JERUSALEM - Israelis and Palestinians are keeping expectations low ahead of a summit with United States President Bill Clinton in Egypt meant to end 17 days of bloodshed.
Officials on both sides made clear at the weekend that the talks tomorrow between Israeli Prime Minister Ehud Barak and Palestinian President Yasser Arafat may not bring an end to the unrest and are unlikely to lead to a renewal of peacemaking.
"We have to keep our wits about us and not come with great expectations," Israel's cabinet secretary Yitzhak Herzog said.
Senior Palestinian negotiator Saeb Erekat said Arafat would again demand an international committee look into the events of the past few weeks - a condition that caused the collapse of a summit in Paris on October 4.

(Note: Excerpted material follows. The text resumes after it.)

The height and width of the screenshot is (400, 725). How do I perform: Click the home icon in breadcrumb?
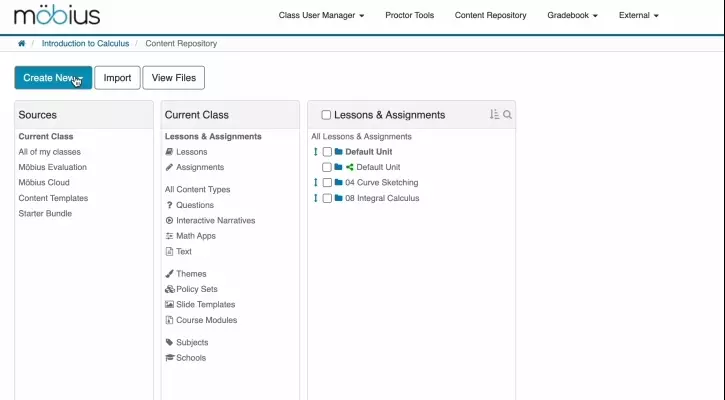click(22, 44)
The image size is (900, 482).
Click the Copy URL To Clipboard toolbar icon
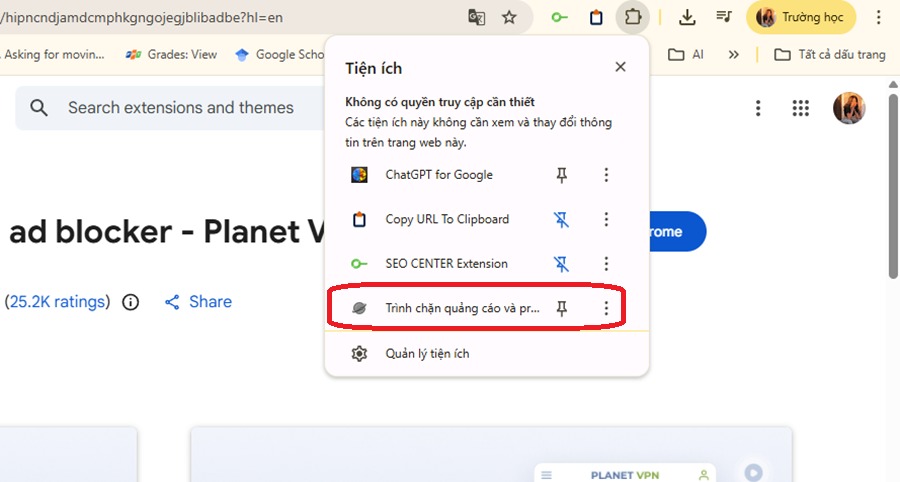(596, 17)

"I honestly don't want to raise anyone's expectations and I don't have high expectations myself," he told CNN television.
"I think the situation is going to be very, very, very complex. I think the situation is going to be nightmarish."
Clinton praised the sides for agreeing to meet, in the Red Sea resort of Sharm el-Sheikh, after 99 people have died in the clashes, all but seven of them Arabs. But he made clear progress would be tough.
"Now we should be under no illusions. The good news is the parties have agreed to meet and the situation appears to be calmer," a weary-looking Clinton saidin Washington.
"But the path ahead is difficult. After the terrible events of the past few days, the situation is still quite tense."
The United States has vowed that a suicide attack on a US ship in the Yemeni port of Aden on Thursday that killed 17 sailors would not stop it trying to broker a Middle East peace accord.
Clinton said the goal of the summit - the result of five days of mediation by United Nations Secretary-General Kofi Annan - was to stop the violence, agree on a "fact-finding mechanism" to look into what caused the unrest and to get back on the peace track.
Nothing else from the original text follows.